Brontekst:
------------

Lezersbrieven: SGP en de vrouw, oorlog in Indonesië en toponderzoekers uit VS
In de rubriek ‘Opgemerkt’ reageren lezers op artikelen uit het Reformatorisch Dagblad of op actuele thema’s.

Oorlog in Indonesië
Historicus Koos-Jan de Jager werd geïnterviewd vanwege zijn dissertatie ”Oorlog zonder genade – Nederlandse militaire geestelijken in Indonesië 1945-1949” (RD 26-3).
Mijn vader heeft drie jaar in Indonesië gediend, als dienstplichtig militair, en hij heeft meegedaan met de politionele acties. Mijns inziens nam hij niet deel aan een „koloniale oorlog”: onze militairen moesten in Indonesië orde en gezag handhaven. Na de capitulatie van Japan was er namelijk een machtsvacuüm ontstaan. Dit betrof de zogenoemde Bersiapperiode. Dit is ook keurig vermeld in het interview.
Niet vermeld is dat er een guerrillaoorlog gevoerd werd tegen de Nederlandse militairen! De Indonesiërs werkten met trekbommen, hinderlagen enzovoorts. Hierdoor sneuvelden velen van onze militairen. Heel jammer is het dat deze toen nog vaak nog jonge militairen zich nu niet meer kunnen verdedigen. Mijn vader was trouwens altijd heel positief over de legerpredikanten.
Arend van der Horst, Kampen
Toponderzoekers uit VS?
Nu universiteiten onderzoekers moeten ontslaan vanwege bezuinigingen en de eis dat twee derde van het onderwijs in het Nederlands moet worden gegeven, is het niet het goede moment om toponderzoekers uit de Verenigde Staten hiernaartoe te lokken.

------------

Getoonde gegevens:
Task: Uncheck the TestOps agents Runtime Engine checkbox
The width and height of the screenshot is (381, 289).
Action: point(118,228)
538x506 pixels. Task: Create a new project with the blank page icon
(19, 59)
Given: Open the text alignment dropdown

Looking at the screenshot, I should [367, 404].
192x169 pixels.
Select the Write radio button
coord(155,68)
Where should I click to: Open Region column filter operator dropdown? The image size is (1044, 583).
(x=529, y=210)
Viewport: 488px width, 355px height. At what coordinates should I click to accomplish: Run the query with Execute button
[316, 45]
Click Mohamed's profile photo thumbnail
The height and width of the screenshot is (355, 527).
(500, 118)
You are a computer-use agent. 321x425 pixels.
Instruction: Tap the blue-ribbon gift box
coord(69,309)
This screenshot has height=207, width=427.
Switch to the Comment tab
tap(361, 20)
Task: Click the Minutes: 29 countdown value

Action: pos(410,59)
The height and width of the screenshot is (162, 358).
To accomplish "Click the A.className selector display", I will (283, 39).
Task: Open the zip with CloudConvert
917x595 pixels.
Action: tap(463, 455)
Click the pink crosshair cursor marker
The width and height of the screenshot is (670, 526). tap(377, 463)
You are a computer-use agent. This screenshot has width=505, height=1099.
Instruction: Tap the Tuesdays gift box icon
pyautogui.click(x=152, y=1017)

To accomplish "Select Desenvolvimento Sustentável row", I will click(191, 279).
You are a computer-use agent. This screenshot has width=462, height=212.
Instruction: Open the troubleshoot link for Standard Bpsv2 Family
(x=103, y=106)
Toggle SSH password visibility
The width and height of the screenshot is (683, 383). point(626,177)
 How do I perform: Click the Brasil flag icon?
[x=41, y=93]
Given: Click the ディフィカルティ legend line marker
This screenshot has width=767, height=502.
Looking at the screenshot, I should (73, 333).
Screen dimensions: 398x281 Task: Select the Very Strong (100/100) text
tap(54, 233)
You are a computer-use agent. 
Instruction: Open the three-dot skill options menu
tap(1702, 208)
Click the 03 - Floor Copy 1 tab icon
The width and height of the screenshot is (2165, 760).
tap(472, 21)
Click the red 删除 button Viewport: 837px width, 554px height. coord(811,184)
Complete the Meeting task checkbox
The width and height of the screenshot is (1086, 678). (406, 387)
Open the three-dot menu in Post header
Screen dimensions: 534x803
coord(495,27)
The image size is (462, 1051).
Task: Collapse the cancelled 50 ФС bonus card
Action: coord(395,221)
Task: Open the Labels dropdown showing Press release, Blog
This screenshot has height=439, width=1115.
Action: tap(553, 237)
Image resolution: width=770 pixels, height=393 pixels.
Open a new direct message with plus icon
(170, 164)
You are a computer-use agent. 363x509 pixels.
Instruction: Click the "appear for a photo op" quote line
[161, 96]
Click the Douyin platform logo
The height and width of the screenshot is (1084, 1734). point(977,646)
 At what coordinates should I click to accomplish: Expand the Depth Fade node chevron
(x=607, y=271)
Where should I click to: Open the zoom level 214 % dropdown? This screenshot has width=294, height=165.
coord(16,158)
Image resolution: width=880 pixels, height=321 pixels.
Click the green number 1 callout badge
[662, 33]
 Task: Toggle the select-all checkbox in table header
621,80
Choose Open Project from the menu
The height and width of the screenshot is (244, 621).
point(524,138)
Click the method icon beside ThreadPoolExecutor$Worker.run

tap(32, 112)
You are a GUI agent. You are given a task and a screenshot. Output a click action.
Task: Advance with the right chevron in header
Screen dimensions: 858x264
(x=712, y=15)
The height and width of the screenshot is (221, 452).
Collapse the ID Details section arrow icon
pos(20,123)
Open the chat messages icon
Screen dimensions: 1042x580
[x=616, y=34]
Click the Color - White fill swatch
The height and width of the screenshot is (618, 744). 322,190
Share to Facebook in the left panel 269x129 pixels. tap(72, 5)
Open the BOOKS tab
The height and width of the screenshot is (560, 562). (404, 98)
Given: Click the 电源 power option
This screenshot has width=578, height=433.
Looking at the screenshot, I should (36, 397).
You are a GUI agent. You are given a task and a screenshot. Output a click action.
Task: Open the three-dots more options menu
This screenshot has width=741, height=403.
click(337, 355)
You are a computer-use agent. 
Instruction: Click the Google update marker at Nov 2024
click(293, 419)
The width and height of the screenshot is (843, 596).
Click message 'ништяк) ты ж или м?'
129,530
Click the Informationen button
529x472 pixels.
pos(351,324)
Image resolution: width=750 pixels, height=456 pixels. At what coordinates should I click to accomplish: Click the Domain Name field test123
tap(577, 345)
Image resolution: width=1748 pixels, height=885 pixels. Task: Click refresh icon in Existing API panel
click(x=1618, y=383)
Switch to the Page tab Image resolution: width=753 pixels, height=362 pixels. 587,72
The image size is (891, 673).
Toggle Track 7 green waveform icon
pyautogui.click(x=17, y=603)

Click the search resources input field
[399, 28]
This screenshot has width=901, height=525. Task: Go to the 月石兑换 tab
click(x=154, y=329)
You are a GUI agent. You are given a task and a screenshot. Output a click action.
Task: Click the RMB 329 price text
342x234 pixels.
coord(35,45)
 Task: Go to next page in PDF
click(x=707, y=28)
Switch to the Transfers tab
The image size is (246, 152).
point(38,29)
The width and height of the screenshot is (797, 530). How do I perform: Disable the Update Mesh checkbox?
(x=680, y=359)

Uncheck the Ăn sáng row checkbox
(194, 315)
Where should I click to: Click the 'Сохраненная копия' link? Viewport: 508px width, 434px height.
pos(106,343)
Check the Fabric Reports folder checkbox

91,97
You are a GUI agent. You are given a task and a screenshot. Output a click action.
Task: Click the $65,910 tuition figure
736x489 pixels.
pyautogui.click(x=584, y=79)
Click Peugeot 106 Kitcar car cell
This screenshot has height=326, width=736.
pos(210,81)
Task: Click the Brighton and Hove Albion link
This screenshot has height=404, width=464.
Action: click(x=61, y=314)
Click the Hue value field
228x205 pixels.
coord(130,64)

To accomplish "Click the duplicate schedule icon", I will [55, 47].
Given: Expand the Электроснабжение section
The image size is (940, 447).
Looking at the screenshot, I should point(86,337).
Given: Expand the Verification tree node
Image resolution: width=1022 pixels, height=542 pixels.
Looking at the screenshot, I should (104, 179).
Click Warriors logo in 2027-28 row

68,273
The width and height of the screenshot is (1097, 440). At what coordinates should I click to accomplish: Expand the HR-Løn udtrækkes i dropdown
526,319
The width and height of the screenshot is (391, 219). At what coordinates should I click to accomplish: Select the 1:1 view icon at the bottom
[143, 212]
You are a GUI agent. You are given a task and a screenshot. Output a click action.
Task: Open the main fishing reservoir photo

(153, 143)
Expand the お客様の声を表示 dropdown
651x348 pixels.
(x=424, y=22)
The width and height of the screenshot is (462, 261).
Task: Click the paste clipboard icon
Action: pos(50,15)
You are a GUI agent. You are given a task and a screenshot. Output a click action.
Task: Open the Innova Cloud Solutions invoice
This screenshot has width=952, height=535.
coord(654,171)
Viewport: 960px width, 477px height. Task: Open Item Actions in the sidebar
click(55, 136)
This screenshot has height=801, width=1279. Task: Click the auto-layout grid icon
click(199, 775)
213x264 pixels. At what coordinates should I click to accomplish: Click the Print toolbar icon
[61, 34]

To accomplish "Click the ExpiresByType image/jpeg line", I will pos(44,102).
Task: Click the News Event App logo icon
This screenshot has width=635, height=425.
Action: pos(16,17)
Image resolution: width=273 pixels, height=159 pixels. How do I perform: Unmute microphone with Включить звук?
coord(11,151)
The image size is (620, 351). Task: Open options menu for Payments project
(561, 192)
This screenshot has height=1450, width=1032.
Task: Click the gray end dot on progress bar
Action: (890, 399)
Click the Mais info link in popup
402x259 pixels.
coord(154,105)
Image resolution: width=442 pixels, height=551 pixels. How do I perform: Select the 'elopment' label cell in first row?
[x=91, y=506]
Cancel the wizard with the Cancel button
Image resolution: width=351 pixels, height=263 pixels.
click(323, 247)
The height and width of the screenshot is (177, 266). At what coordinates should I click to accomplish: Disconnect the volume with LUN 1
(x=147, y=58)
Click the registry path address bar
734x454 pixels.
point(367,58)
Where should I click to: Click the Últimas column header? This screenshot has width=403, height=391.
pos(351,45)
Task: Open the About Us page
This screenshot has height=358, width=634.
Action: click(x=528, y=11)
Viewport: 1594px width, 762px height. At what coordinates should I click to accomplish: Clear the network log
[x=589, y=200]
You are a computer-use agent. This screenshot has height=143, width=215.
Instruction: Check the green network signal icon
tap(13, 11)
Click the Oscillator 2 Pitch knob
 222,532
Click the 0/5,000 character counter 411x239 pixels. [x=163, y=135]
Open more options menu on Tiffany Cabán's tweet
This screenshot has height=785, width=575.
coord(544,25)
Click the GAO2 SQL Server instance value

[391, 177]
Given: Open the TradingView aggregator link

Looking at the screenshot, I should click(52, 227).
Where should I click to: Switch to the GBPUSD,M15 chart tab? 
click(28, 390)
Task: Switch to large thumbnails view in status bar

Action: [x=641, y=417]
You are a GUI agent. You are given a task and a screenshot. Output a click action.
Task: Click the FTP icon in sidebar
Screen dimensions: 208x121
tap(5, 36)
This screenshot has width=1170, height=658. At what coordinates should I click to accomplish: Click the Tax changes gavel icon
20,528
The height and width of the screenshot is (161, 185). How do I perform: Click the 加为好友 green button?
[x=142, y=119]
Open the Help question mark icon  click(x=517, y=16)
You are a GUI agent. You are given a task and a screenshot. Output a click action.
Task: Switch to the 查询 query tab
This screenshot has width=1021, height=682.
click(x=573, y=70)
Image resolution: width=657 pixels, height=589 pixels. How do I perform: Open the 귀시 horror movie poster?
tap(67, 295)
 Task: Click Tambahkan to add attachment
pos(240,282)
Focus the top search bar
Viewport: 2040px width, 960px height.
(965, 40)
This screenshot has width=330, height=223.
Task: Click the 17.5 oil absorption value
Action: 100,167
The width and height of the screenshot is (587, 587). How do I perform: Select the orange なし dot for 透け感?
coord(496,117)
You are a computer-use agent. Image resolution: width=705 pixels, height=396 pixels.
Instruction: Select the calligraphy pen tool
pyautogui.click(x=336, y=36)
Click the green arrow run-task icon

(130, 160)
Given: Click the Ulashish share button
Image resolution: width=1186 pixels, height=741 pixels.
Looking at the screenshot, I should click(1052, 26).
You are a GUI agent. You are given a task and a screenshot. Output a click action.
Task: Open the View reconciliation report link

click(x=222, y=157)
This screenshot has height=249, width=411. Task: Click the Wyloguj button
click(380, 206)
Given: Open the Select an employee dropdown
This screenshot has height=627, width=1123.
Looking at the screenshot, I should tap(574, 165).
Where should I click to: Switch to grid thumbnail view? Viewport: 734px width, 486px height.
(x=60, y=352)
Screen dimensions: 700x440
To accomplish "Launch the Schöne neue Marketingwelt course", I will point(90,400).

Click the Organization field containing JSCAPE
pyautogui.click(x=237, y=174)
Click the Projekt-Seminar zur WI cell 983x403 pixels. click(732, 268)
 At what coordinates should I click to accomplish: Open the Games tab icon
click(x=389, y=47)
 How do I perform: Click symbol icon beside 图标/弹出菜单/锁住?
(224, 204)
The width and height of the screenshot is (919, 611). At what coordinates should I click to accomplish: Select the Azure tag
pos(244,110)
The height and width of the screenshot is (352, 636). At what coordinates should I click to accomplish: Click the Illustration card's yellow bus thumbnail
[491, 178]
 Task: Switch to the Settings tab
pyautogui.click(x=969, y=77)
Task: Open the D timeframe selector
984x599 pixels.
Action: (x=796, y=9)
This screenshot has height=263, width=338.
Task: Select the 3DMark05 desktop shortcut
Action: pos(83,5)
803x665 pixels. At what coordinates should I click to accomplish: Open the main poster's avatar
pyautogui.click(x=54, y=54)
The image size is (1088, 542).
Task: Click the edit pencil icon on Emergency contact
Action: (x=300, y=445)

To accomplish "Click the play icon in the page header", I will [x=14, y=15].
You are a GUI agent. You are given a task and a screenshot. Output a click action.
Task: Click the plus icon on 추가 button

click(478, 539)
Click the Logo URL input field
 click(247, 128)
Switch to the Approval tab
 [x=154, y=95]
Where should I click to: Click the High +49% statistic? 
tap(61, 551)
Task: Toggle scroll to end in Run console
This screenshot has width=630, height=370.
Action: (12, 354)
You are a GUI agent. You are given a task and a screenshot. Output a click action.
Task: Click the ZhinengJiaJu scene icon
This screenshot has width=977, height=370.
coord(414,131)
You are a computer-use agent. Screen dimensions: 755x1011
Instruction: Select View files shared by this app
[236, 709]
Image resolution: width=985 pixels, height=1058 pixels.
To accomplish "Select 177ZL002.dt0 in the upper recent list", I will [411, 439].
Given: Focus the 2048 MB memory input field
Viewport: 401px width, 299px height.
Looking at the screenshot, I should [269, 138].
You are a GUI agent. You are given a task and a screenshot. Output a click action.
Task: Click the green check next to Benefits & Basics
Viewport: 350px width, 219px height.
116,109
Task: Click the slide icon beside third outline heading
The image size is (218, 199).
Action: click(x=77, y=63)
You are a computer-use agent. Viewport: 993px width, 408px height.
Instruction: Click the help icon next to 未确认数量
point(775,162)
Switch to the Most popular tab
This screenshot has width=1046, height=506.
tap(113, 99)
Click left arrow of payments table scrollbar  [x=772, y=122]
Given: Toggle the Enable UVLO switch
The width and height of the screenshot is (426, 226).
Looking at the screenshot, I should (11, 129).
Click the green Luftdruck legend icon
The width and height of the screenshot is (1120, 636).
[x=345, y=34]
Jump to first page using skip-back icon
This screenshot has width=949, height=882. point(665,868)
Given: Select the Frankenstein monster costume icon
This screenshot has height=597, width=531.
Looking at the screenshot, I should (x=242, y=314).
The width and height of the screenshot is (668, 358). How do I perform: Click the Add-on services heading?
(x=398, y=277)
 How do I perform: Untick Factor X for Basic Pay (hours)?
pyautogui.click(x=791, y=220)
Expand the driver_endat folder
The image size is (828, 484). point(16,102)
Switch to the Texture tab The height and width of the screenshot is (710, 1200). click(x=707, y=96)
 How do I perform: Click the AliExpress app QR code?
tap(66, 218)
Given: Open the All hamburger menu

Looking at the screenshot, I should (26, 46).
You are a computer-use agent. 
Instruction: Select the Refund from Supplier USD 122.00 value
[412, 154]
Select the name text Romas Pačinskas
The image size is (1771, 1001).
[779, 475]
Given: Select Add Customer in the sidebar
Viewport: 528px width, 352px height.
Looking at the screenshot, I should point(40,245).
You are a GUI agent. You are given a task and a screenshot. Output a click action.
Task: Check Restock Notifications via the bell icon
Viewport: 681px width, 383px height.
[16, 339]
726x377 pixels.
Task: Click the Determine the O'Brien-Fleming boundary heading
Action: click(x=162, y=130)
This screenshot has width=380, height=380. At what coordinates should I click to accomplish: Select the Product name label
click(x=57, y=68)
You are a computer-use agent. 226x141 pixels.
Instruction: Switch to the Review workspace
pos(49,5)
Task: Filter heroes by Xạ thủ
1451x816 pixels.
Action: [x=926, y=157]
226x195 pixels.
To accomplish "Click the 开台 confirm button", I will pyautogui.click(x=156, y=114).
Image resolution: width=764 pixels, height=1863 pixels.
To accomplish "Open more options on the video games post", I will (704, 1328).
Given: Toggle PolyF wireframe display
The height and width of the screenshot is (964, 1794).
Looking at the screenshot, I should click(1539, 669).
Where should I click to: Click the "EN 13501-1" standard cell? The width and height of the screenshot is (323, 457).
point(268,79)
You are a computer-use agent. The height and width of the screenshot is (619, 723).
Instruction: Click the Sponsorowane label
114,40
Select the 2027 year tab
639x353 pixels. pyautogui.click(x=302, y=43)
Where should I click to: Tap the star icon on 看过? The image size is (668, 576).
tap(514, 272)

------------

Wil je uit de lezersbrieven het stuk vanaf "Niet vermeld is" tot en met "over de legerpredikanten." letterlijk overschrijven? De items spelen hierbij geen enkele rol.

Niet vermeld is dat er een guerrillaoorlog gevoerd werd tegen de Nederlandse militairen! De Indonesiërs werkten met trekbommen, hinderlagen enzovoorts. Hierdoor sneuvelden velen van onze militairen. Heel jammer is het dat deze toen nog vaak nog jonge militairen zich nu niet meer kunnen verdedigen. Mijn vader was trouwens altijd heel positief over de legerpredikanten.